TASK OBJECTIVE: Repeat word for word the stretch of the passage on outlawing pornography from "None of this" through "need to think.".

None of this is to say I think pornography should be illegal. People need to learn to exercise the thinking faculties of their minds, and make good decisions on their own. The more government tries to protect people from their bad choices, the more people who do not think are protected from their lack of judgment and prudence, and the more it discourages the need to think.

Making porn illegal is analogous to giving people welfare, which discourages them from learning new skills to get into the work force. They become dependent on government and do not know how to work. Similarly, what I call “spiritual welfare”, like regulating porn, would cause people to become dependent on government in deciding what things on TV and the Internet are good for them, or not. It destroys the capacity in the population at large to think and reason these things out for themselves, and it makes them dependent on government.

DATA EXCERPTS:

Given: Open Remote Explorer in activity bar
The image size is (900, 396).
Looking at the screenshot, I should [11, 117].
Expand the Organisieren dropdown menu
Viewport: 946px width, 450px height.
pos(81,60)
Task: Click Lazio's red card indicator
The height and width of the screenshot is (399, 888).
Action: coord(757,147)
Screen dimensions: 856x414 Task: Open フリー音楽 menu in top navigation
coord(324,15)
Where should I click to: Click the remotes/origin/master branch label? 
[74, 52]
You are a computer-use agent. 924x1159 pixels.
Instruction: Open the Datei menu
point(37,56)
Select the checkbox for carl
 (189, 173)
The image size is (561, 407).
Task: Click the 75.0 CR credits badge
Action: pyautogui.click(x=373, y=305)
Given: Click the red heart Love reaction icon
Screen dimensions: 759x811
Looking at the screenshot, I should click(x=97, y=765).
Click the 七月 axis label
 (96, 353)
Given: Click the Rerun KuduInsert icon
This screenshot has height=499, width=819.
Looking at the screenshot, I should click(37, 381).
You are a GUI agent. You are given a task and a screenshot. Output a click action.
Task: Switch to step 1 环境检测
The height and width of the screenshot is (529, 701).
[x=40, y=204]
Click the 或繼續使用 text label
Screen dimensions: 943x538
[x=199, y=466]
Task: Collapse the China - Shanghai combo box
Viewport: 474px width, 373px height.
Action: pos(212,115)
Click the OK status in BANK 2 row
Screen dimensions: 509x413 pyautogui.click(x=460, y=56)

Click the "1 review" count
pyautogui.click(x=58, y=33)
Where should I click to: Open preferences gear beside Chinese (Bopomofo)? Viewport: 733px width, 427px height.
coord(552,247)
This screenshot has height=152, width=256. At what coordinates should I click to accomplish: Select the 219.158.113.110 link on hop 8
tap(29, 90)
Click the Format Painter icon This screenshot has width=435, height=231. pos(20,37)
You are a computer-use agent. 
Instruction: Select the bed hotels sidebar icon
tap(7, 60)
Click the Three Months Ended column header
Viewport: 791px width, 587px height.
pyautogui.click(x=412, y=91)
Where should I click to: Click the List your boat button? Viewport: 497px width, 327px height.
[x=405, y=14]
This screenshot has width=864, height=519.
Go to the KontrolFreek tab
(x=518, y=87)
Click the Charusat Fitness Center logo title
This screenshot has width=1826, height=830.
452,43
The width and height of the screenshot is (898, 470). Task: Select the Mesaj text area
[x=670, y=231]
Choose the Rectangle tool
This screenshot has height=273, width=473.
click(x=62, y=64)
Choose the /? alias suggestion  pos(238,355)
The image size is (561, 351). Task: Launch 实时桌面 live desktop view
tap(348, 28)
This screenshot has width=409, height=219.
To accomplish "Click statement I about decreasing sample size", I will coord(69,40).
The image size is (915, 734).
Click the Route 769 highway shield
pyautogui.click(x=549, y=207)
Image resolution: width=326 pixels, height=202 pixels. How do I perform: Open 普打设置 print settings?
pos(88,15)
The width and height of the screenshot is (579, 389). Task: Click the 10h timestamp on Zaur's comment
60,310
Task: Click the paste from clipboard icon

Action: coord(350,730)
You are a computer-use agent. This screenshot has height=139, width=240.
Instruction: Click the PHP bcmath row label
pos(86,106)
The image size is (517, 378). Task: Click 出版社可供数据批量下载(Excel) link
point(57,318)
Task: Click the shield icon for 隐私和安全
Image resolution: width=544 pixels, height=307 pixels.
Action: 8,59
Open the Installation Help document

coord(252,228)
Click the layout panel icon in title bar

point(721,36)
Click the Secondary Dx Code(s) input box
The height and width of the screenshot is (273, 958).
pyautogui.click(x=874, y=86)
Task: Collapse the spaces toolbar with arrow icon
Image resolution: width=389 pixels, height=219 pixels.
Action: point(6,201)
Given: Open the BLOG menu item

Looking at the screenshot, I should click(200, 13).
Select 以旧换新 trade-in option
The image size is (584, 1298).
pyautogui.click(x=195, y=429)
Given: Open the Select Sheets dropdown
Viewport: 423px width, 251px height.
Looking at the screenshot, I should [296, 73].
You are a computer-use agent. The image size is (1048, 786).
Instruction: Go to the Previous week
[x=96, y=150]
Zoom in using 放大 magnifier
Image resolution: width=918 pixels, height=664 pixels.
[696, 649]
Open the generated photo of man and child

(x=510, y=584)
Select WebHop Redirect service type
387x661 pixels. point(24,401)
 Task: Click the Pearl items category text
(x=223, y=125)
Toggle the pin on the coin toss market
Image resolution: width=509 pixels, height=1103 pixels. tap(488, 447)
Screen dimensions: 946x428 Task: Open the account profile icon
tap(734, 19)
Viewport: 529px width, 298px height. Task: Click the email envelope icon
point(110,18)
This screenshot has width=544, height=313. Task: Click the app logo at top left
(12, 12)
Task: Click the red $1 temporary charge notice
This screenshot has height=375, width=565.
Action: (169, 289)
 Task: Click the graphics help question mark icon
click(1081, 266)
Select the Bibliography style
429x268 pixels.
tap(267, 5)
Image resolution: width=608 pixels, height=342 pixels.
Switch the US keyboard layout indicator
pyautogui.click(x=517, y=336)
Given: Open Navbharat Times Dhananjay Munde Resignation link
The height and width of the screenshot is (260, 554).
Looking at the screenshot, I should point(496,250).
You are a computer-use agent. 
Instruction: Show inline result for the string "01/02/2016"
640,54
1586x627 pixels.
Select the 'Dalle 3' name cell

SOLUTION FOR THIS EXERCISE:
None of this is to say I think pornography should be illegal. People need to learn to exercise the thinking faculties of their minds, and make good decisions on their own. The more government tries to protect people from their bad choices, the more people who do not think are protected from their lack of judgment and prudence, and the more it discourages the need to think.